- Exercise goal:
Note each line in the data below that holds "button", and copy it.
:: Supplied material ::
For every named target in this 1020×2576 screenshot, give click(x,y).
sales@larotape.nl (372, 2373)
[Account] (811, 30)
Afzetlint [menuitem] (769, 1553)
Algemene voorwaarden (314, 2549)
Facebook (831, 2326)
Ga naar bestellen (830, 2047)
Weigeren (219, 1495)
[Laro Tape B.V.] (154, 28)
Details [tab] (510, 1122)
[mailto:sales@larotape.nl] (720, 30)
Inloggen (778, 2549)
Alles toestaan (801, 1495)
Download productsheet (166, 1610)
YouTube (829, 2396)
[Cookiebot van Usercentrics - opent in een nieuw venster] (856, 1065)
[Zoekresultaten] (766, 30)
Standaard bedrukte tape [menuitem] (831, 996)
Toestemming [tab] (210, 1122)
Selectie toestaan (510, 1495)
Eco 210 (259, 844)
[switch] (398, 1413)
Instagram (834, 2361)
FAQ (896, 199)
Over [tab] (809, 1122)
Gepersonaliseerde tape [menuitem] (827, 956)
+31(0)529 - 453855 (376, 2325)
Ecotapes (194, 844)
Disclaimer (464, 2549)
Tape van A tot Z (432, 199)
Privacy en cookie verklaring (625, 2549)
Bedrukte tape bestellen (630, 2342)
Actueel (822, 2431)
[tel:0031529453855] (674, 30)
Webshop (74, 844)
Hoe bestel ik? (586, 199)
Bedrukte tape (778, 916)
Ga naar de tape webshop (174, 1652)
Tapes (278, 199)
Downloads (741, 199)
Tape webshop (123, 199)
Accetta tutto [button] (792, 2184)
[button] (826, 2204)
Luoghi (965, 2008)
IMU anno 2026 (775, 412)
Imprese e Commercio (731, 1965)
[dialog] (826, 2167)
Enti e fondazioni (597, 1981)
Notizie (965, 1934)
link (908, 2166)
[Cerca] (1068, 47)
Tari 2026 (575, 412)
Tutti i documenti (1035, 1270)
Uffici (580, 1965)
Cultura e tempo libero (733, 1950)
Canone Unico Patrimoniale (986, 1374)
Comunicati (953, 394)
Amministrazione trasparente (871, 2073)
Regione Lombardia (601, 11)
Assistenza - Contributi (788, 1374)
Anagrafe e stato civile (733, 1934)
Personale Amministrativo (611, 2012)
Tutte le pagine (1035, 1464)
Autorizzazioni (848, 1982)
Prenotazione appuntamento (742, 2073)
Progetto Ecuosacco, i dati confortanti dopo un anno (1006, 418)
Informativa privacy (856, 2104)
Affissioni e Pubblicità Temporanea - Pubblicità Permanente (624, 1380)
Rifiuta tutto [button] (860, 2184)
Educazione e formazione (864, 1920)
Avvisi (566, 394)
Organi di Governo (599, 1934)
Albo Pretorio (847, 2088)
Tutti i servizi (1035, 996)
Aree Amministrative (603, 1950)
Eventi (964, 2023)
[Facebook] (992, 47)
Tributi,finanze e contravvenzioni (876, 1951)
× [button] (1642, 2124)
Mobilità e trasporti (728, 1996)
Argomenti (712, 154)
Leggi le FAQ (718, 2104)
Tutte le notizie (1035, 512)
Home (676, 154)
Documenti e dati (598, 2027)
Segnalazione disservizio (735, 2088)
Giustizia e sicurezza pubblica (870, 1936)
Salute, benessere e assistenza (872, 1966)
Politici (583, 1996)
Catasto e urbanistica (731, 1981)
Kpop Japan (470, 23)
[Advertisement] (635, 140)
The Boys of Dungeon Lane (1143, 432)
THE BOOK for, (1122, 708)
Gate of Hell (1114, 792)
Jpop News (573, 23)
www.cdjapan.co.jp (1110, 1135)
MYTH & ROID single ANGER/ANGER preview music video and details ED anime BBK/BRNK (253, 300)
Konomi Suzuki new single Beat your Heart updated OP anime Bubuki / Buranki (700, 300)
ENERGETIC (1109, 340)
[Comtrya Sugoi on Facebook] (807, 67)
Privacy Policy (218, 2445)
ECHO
:::
- Solution to the exercise:
Accetta tutto [button] (792, 2184)
[button] (826, 2204)
Rifiuta tutto [button] (860, 2184)
× [button] (1642, 2124)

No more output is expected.